_WHAT YOU NEED TO DO_.
Transcribe the part of the catfishing gear post starting with "# Catfishing Gear???" and going on through "a 20 pounder.".
(Beginning of EXTRACT TO READ)
# Catfishing Gear???



## nathanielrthomas

So i got conned into going out to the Mississppi River for some fun in the sun, camping and Catfishing. I was wondering if you guys had any advice on what gear I need for these nasty fish... Im not looking to go buy a "HogSeeker" rod and reel with Bells, alarms, and LED lights, I just want to have the tools needed to do the job if I do happen hook a 20 pounder. 

Ill be fishing from the sandy banks of the Mississippi River, in a pretty strong current in about 30-40' deep water. I have an old swimbait rod that is 8' Heavy action, rated up to 65# test that i would like to utilize, and an old shimano citica that is in good working order. I was kinda hoping I could get away with using this setup with about 30#test Stren mono, but I dont know. My plan is to set the rod up in a piece of pvc pipe modified as a rod holder in the sand(Kinda like surf fishing) and then sit there in a lawn chair, waiting  . I guess I could go buy an abu 5600 or something similar, but i really dont see the need to when an old shimano will do the same thing.
(End of EXTRACT TO READ)
(Beginning of SUPPLIED MATERIAL)
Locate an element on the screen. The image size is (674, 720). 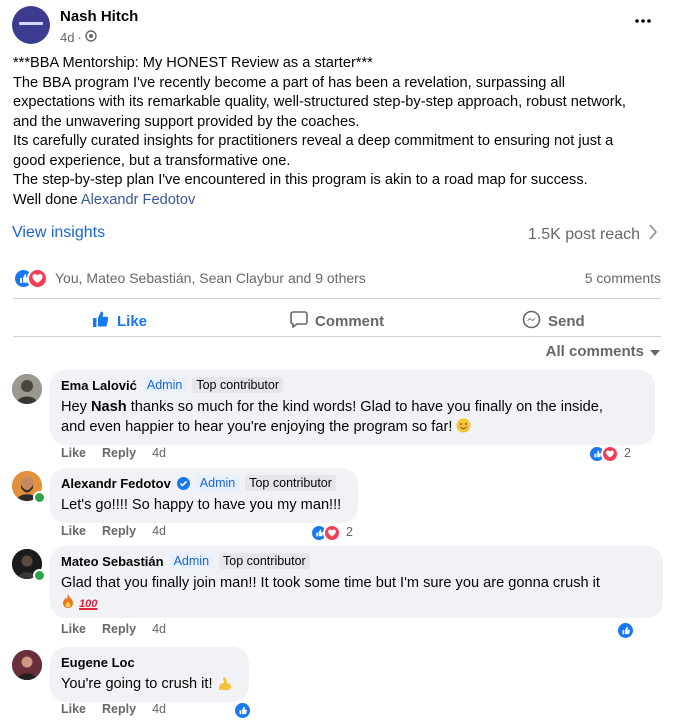
globe-icon is located at coordinates (91, 38).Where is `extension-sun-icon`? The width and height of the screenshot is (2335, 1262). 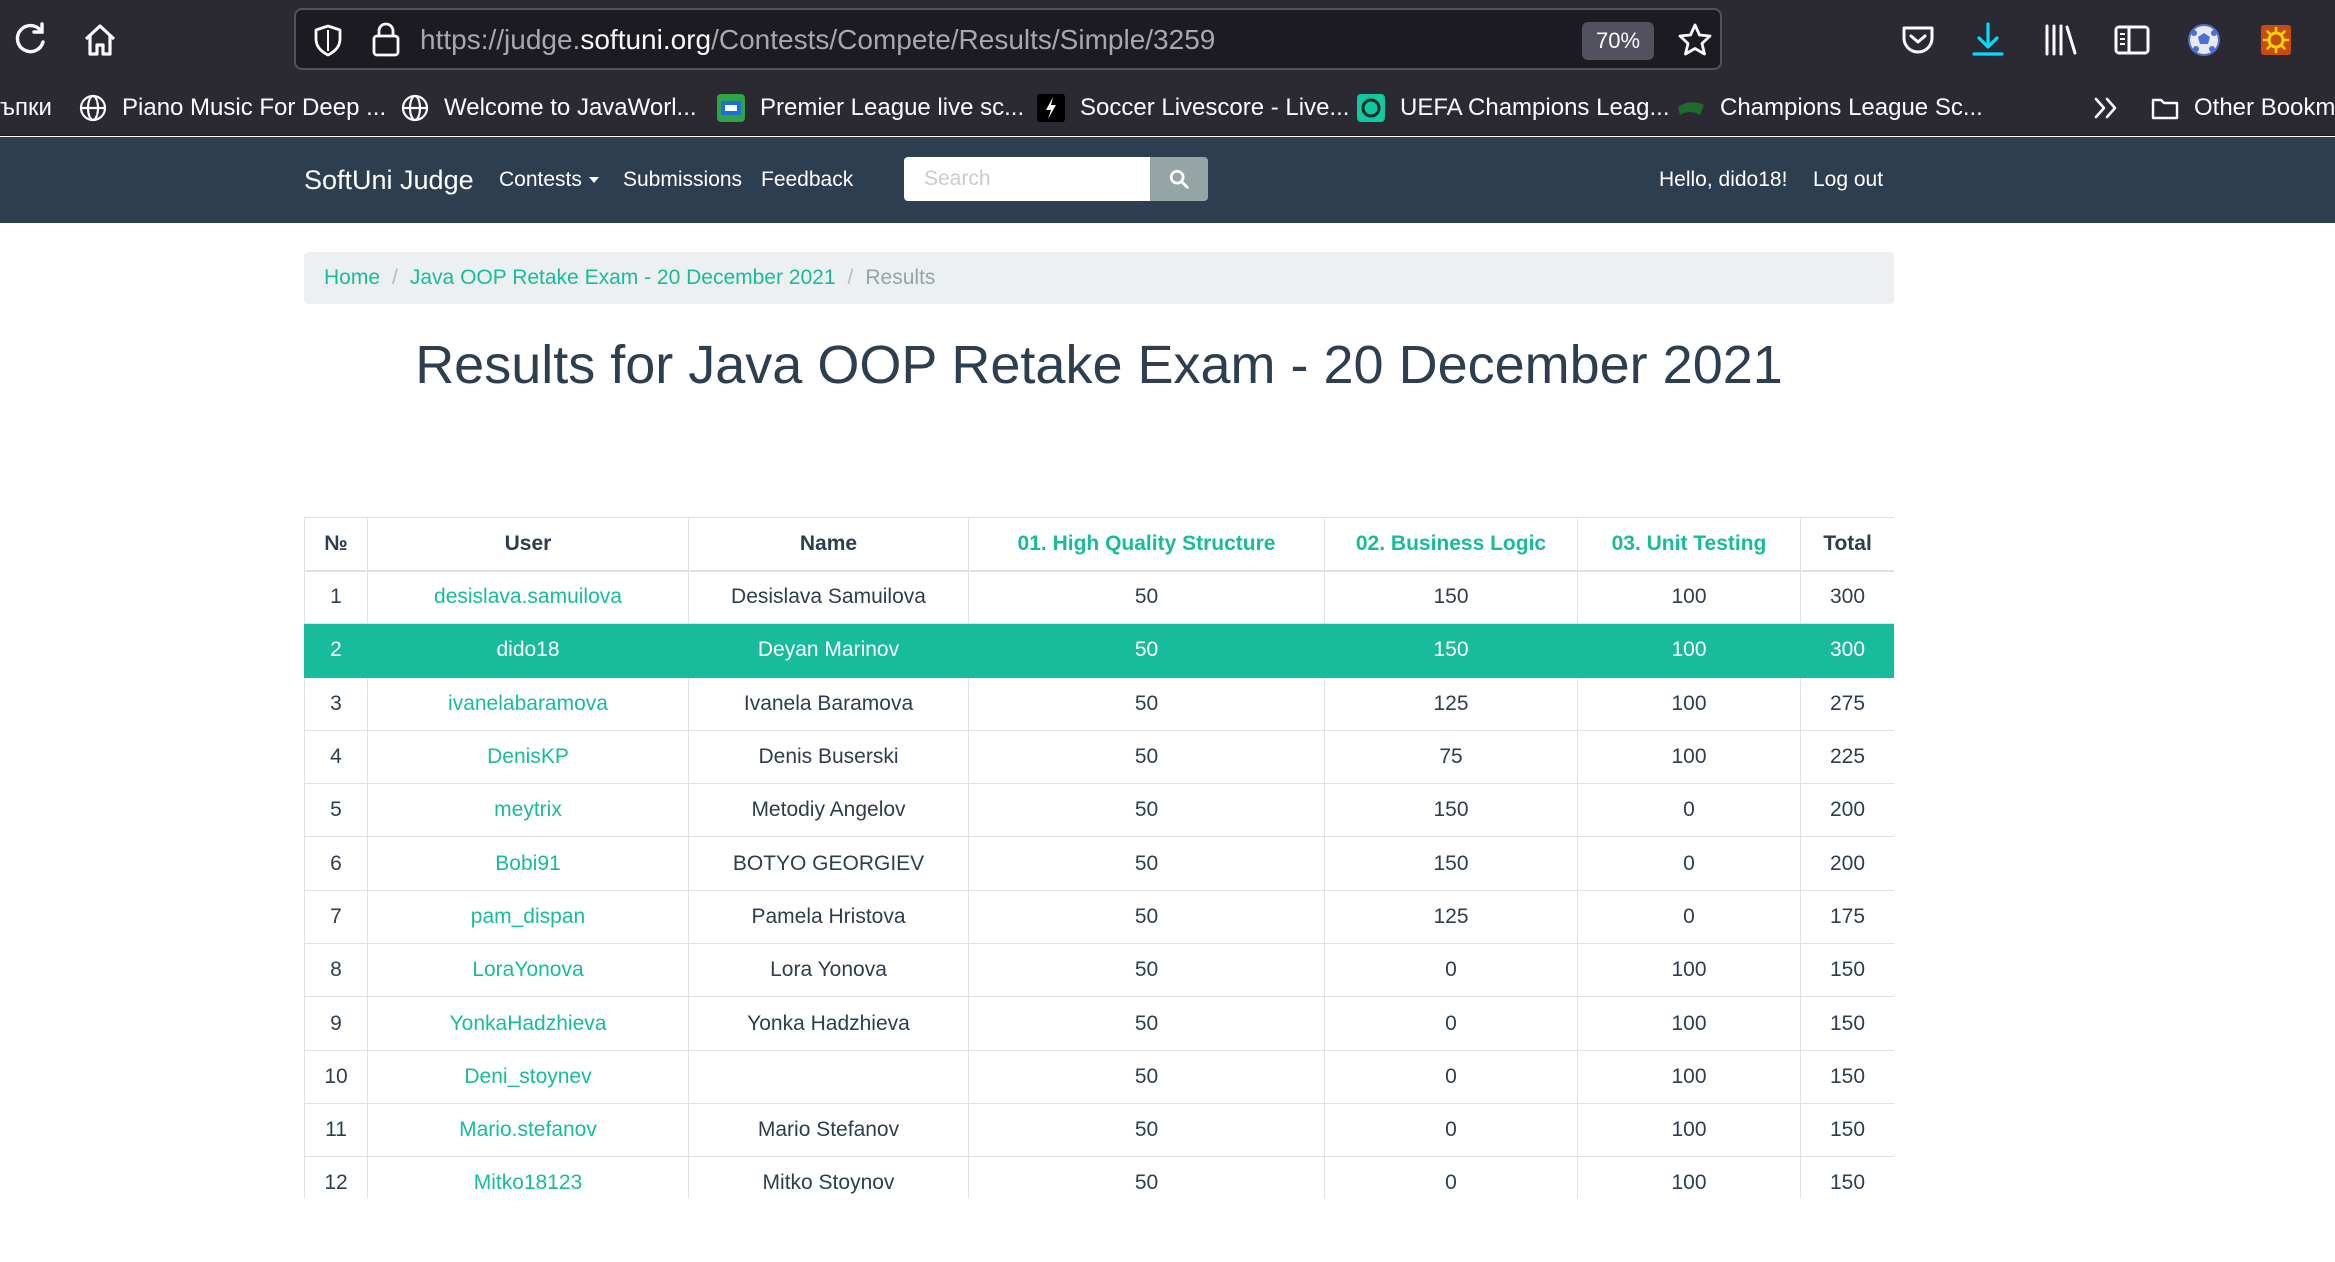
extension-sun-icon is located at coordinates (2276, 40).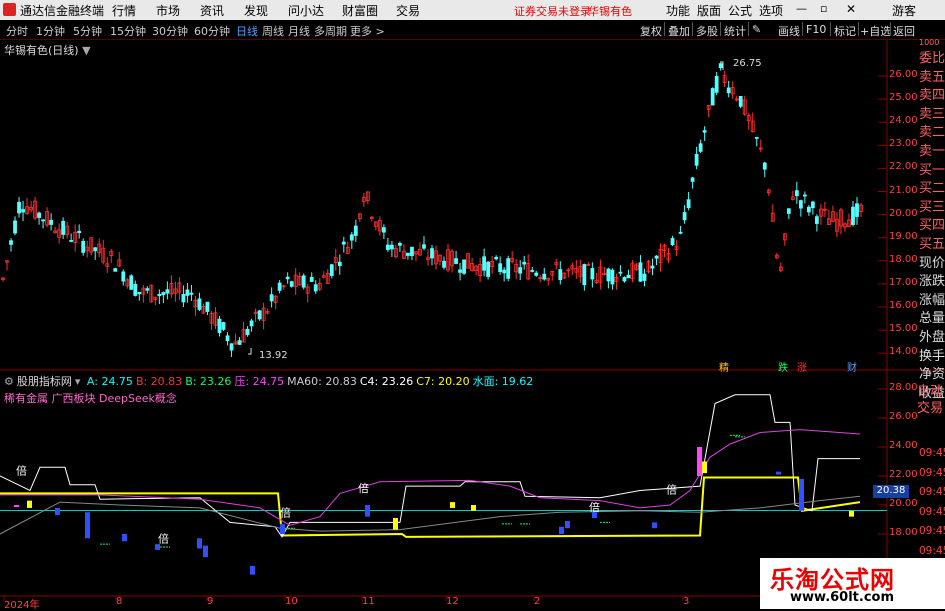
(End of SUPPLIED MATERIAL)
_OUTPUT OF THE TASK_.
# Catfishing Gear???



## nathanielrthomas

So i got conned into going out to the Mississppi River for some fun in the sun, camping and Catfishing. I was wondering if you guys had any advice on what gear I need for these nasty fish... Im not looking to go buy a "HogSeeker" rod and reel with Bells, alarms, and LED lights, I just want to have the tools needed to do the job if I do happen hook a 20 pounder.